--- start Page text ---

Sarnoff had served as General Eisenhower’s communications officer during the
Second World War. Sarnoff recommended that Jack Paar, host of the “Tonight
Show,” conduct the interview.”
“In Cuba, Colonel Kail worked with Brandy to arrange the event…The questions,
although innocuous, were exactly the sort needed by the U.S. Army to build a
more complete picture of the human side of the new leader of Cuba. Brandy
thought back to his days in the Field Intelligence Detachment,….. served as
interpreter during the interview.”
Chapter 13 Crown, Semenenko and Hilton p. 156
“Brandy served the 1959 session of his
annual active duty at the Pentagon in the Office of the Army Chief of Staff,
Intelligence (ACSI), working under his first ACSI “Big Brother,” Colonel Bob
Roth, in the Collection Division….This duty marked his change from Mobilization Reserve to a career over
the next eighteen years of working directly for ACSI, sometimes on active
duty, and at other times, after retirement, on a strictly unpaid and voluntary
basis.”
“Over that time, the officer to whom he reported at ACSI would change almost
every two years. In the ACSI office, continuity was provided by Mrs. Dorothe K. Matlack, a long-time
civil servant and chief of the
Exploitation Section of the Assistant Chief of Staff-Intelligence (ACSI-CX).
Dorothe (pronounced Dorothy) personally knew Brandy and other officers who
worked to supply a continuing stream of good
quality “humanit,” or human intelligence. Brandy could continue
the work of “eyes and ears” that he had begun under Ridgway, knowing that his
“Big Brother” in Washington,
whoever he would be over time, would receive his reports and that they would at
least be considered and reviewed properly. Brandy’s
standard operating procedure was to contact only one officer, his “Big Brother”
from ACSI, thus protecting himself from possible exposure…”
“After departing the Pentagon, he visited the executive offices of Hilton
International in New York City. He learned that John Hauser was no longer president of Hilton International, the
position having been filled by Robert J.
Caverly, a new executive…”
“He moved back to Dallas to be near Barbara, who was in a sanitarium there. He
retained both his status as a Hilton manager on leave of absence and his status
as a reserve lieutenant colonel, with annual active duty to be served at the
Army Chief of Staff Intelligence at the Pentagon….”
“Brandy now settled into work as vice president and part owner of an
auto-leasing business, Continental Leasing. The company,…operated by Dallas
businessman Scott Walker, had been established in 1957. The headquarters of the
firm later moved to Shreveport, Louisiana….”

--- end Page text ---
--- start Data section ---

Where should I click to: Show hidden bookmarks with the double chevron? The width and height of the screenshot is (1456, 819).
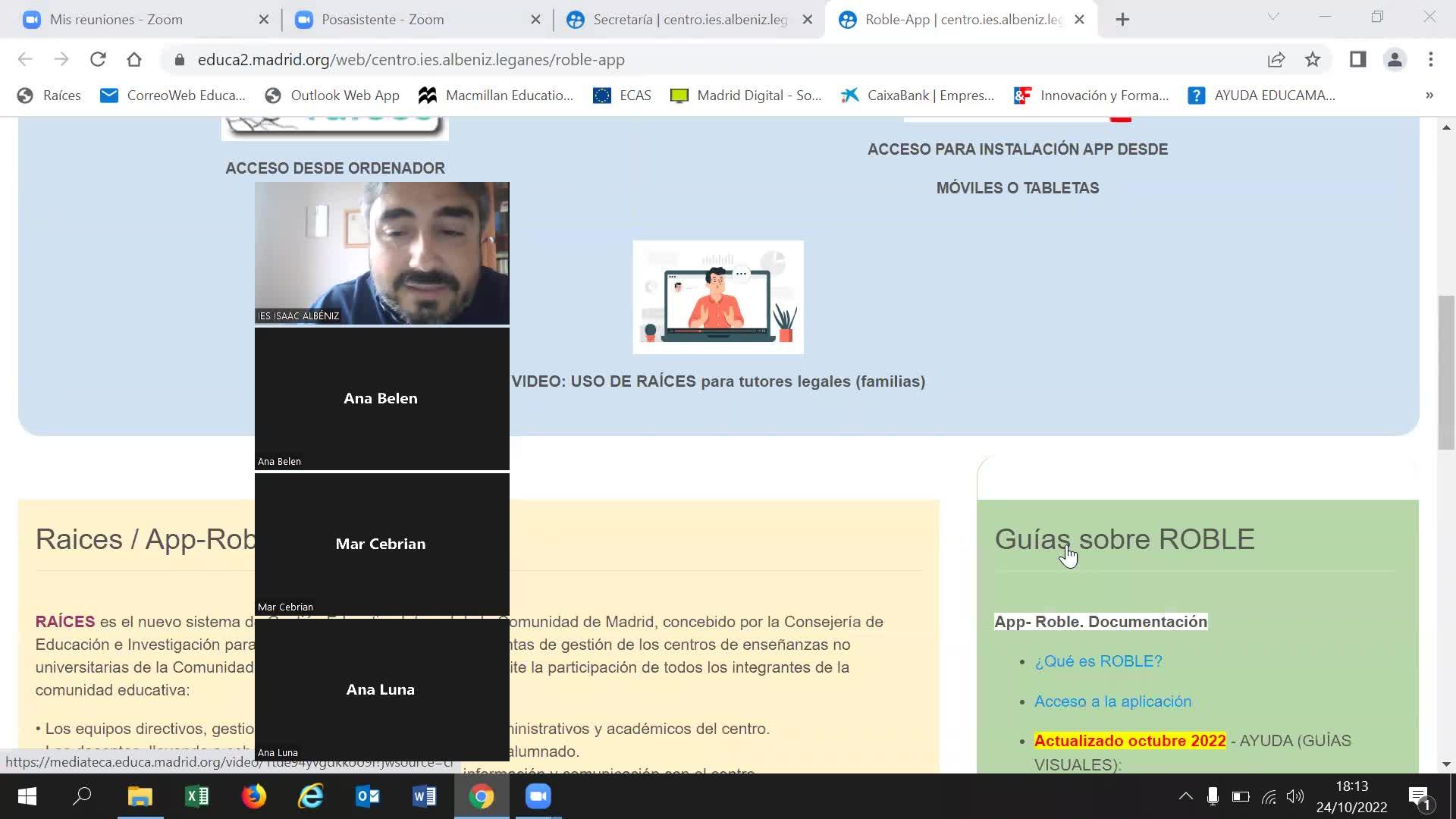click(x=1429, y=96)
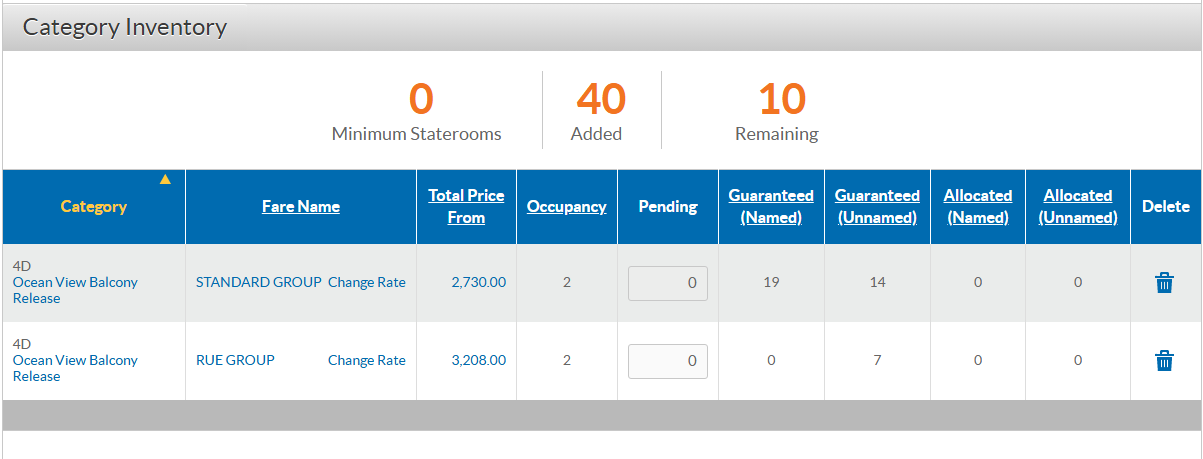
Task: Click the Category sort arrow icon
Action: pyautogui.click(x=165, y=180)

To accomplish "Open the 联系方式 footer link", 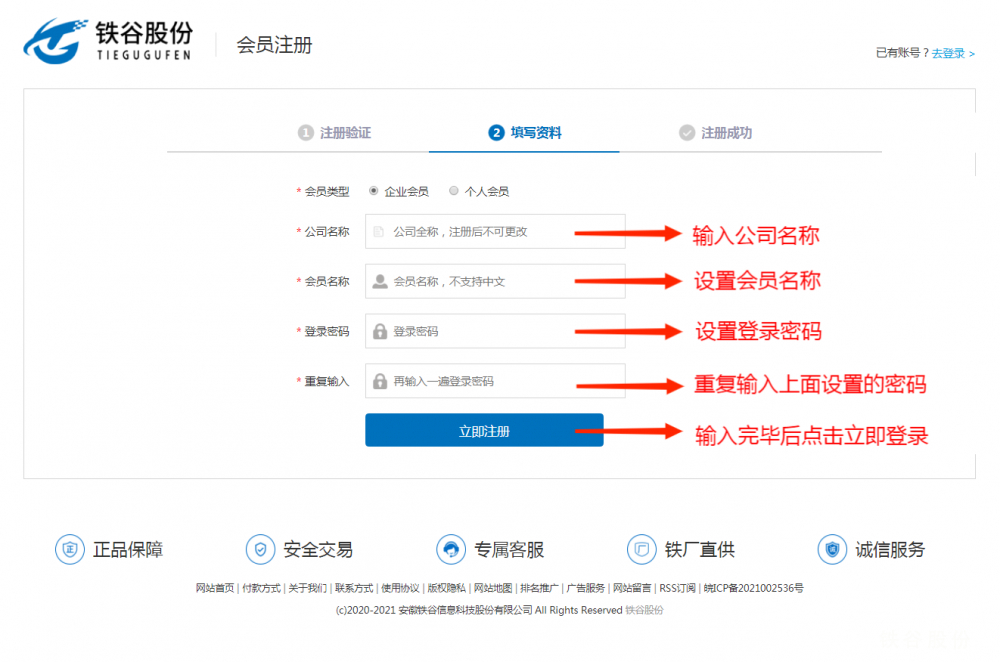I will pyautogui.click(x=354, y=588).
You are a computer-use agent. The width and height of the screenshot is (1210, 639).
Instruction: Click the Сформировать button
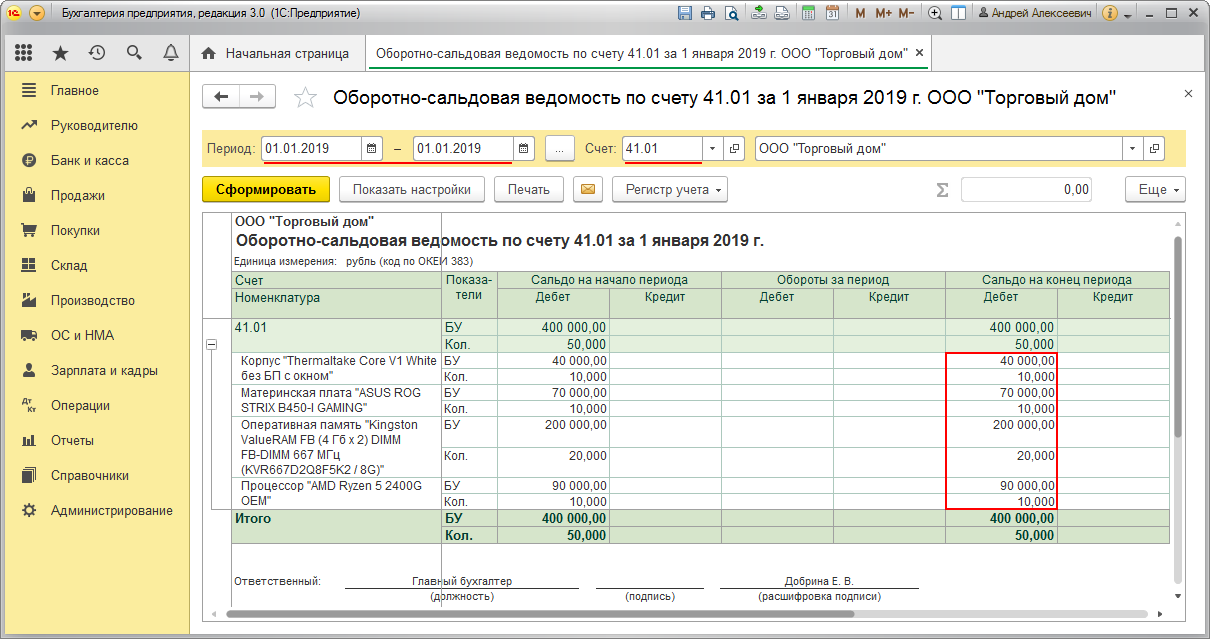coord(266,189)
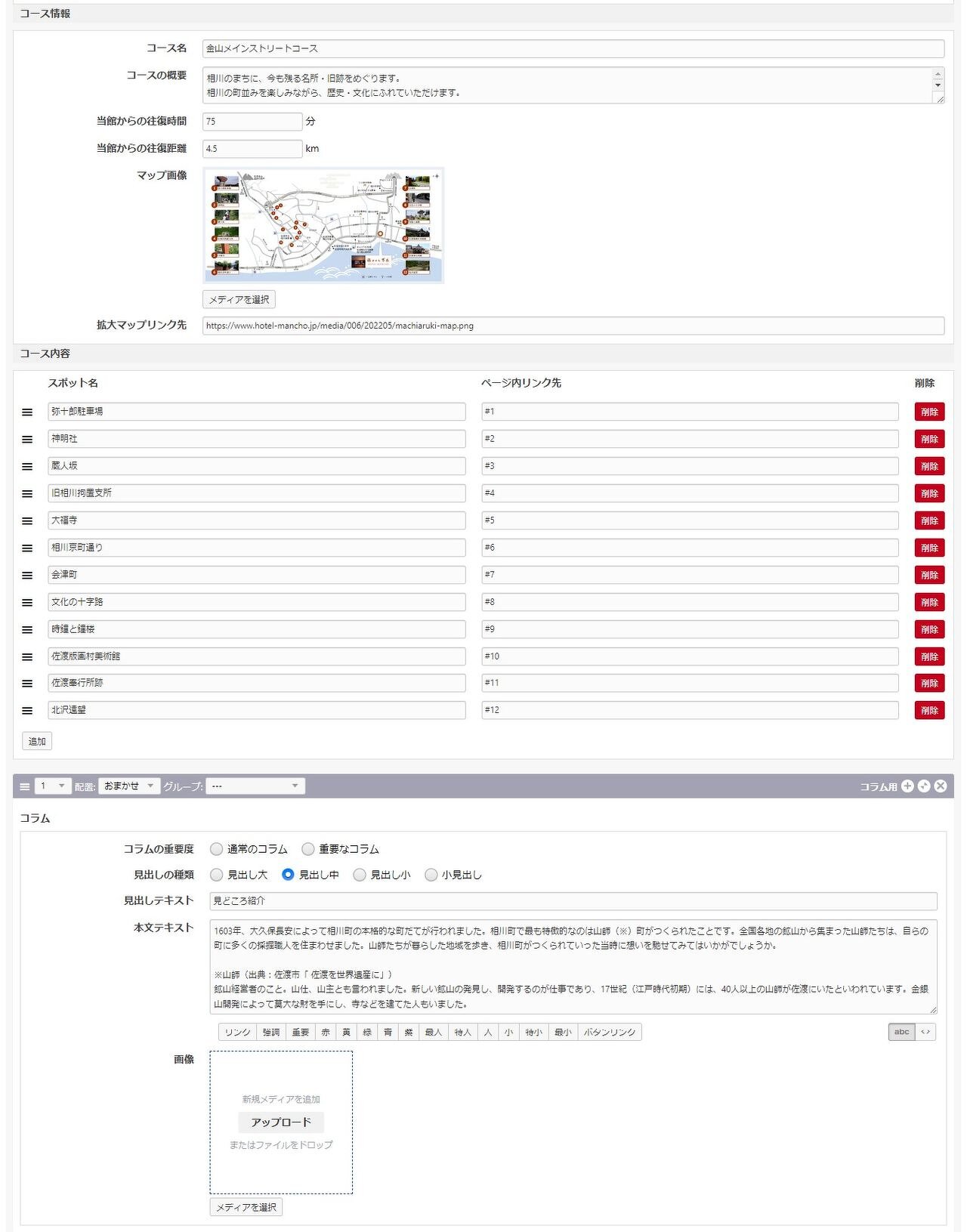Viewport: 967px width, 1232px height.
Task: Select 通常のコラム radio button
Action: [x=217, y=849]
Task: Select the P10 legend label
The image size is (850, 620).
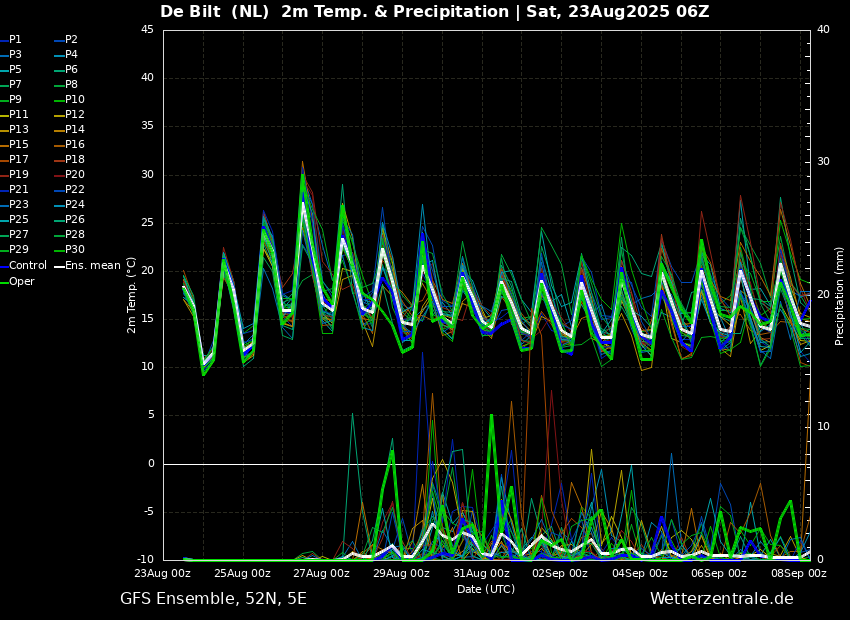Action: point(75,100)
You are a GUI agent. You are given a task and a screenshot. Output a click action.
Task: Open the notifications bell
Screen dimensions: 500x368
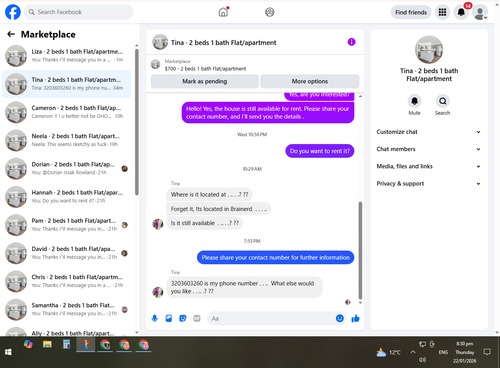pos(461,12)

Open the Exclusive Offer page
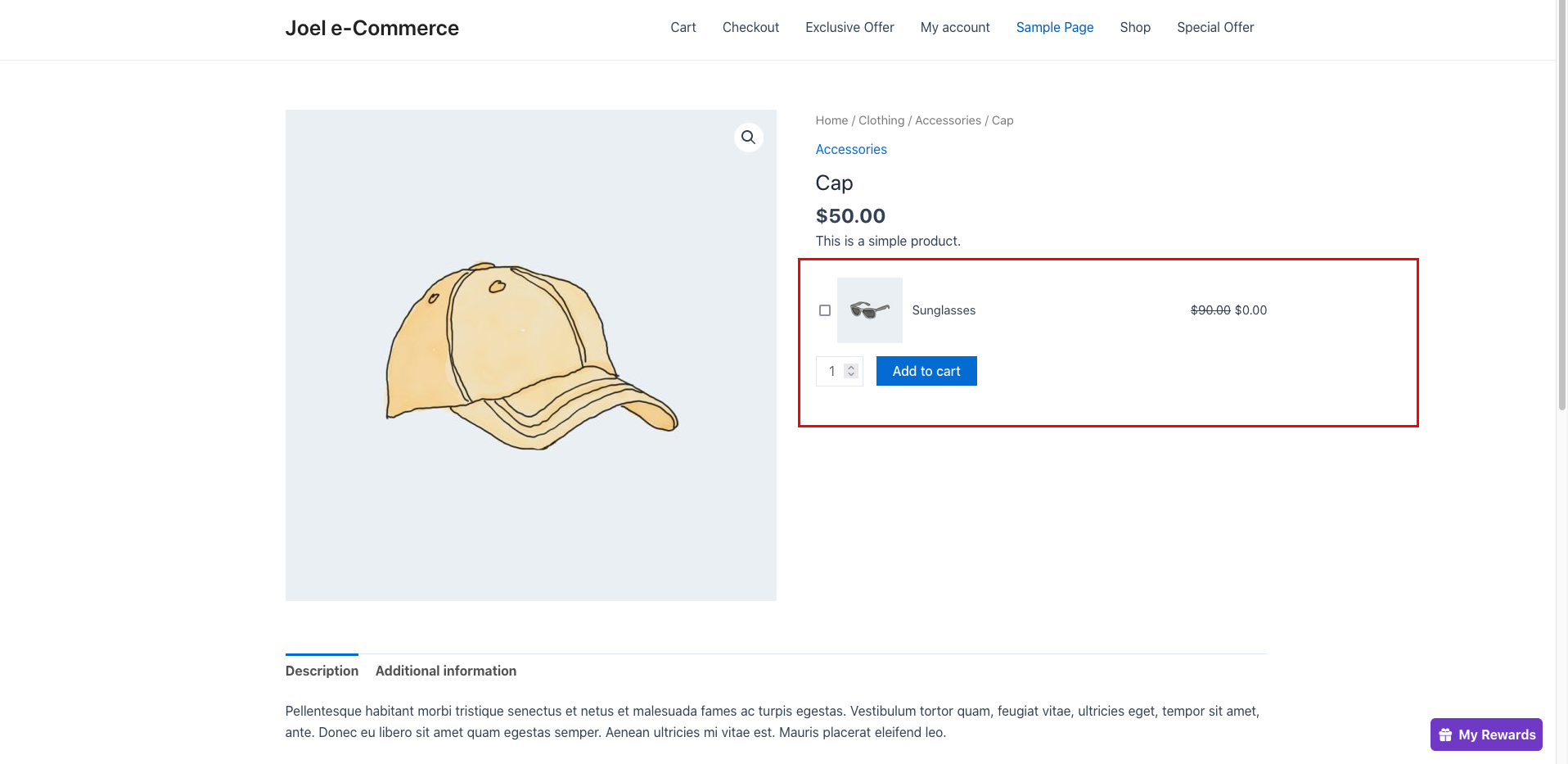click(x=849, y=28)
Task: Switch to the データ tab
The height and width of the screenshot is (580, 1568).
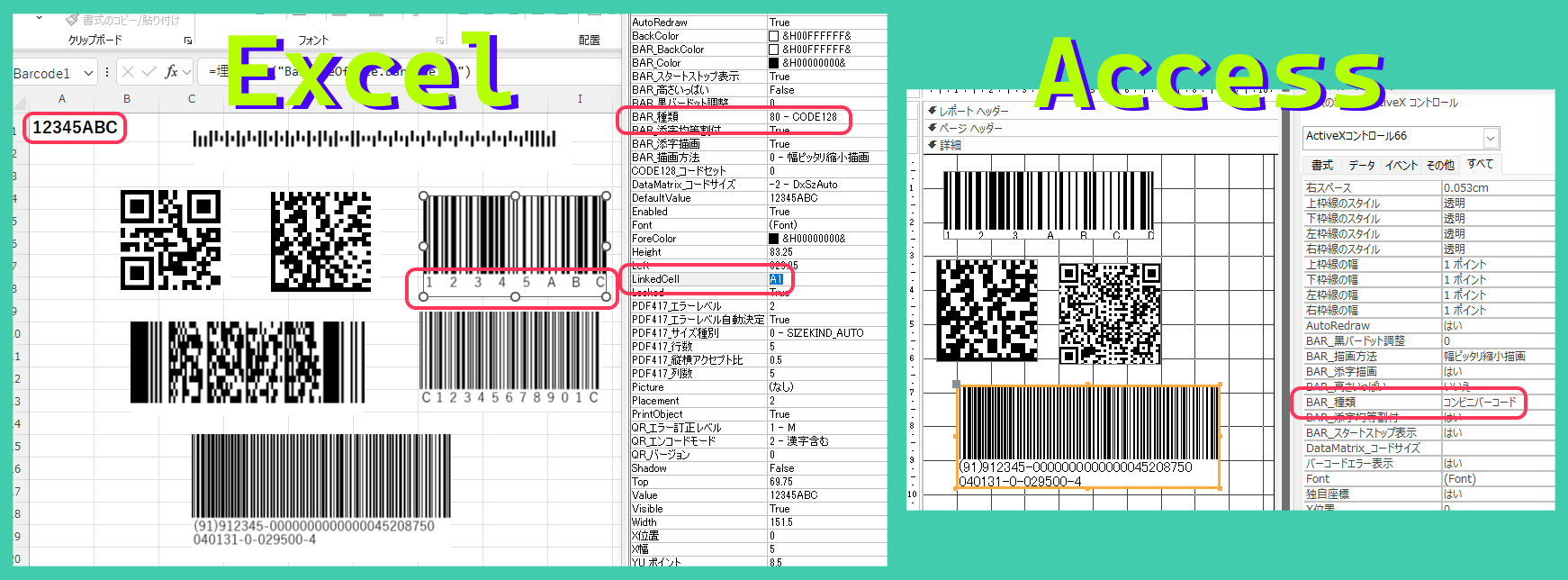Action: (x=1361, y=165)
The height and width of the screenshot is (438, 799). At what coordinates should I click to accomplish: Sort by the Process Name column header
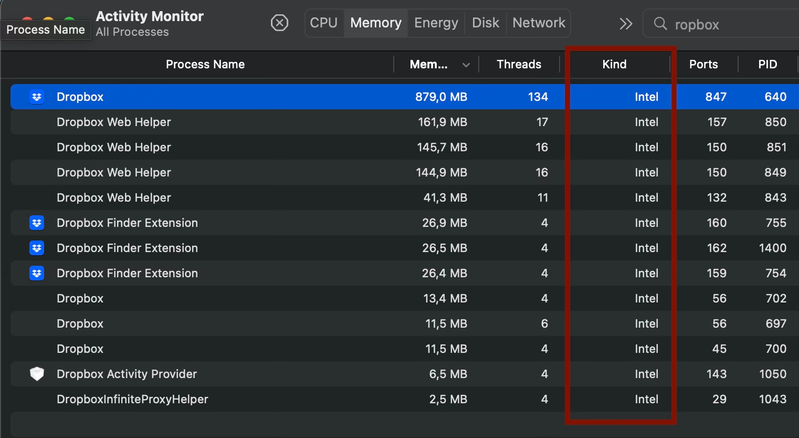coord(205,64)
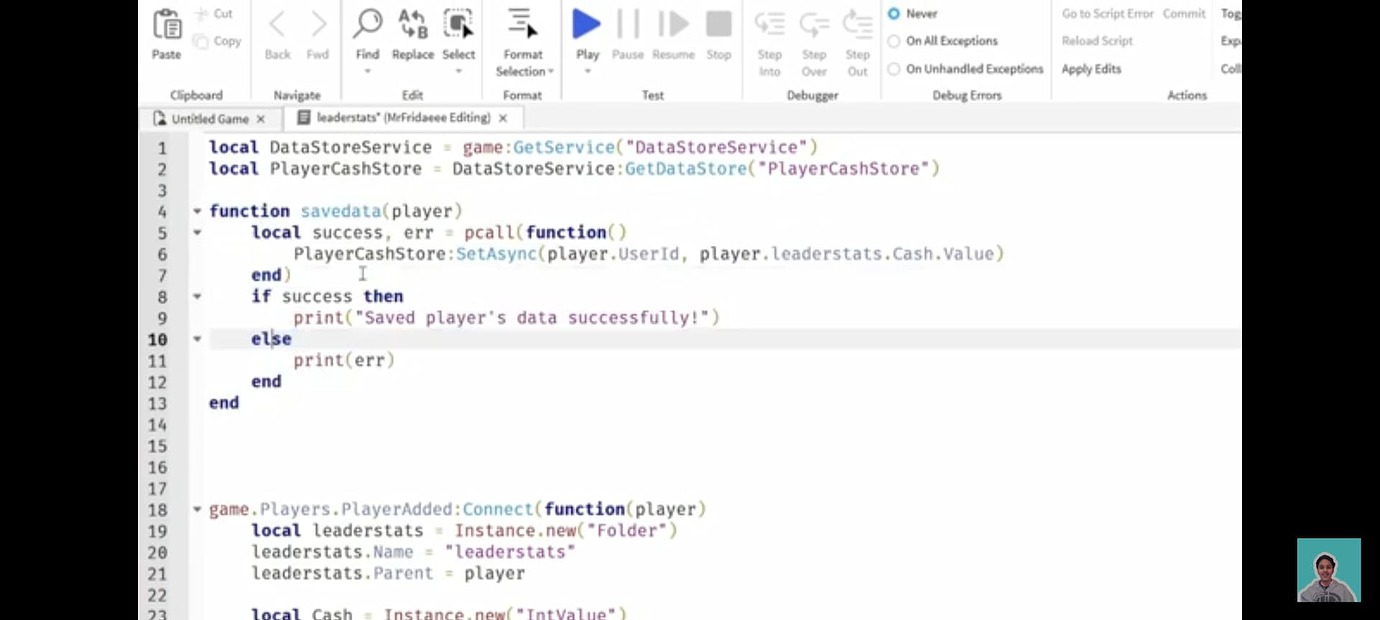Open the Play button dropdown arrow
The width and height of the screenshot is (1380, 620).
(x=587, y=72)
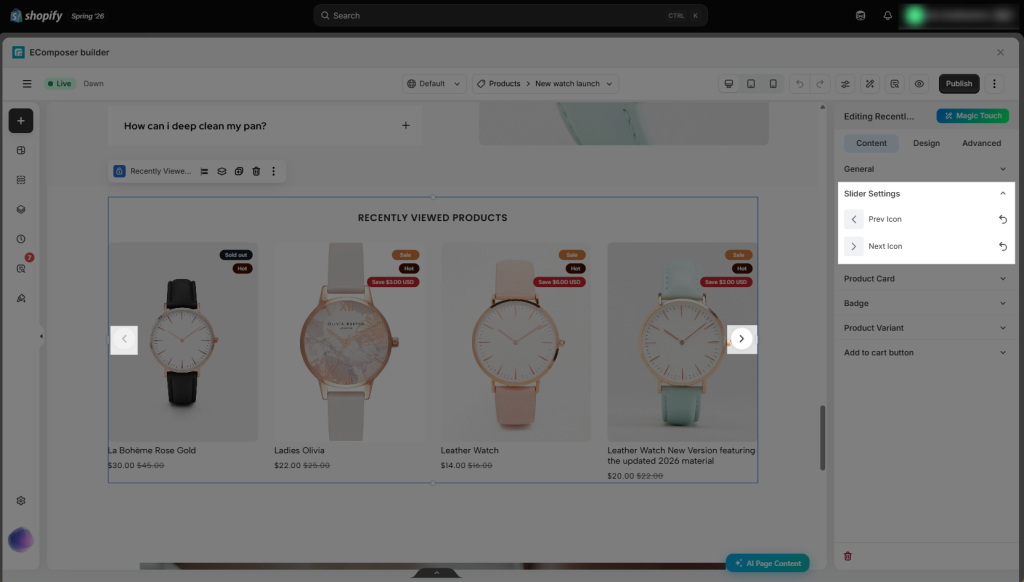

--- end Data section ---

• [Goals]:
a. Which cities does the excerpt about Brandy above name? List every one.
b. How would you render this sentence from the excerpt about Brandy into Spanish: "Over that time, the officer to whom he reported at ACSI would change almost every two years."?

• [Answers to the tasks]:
a. Washington, New York City, Dallas, Shreveport

b. Durante ese tiempo, el oficial al que él informaba en ACSI cambiaría casi cada dos años.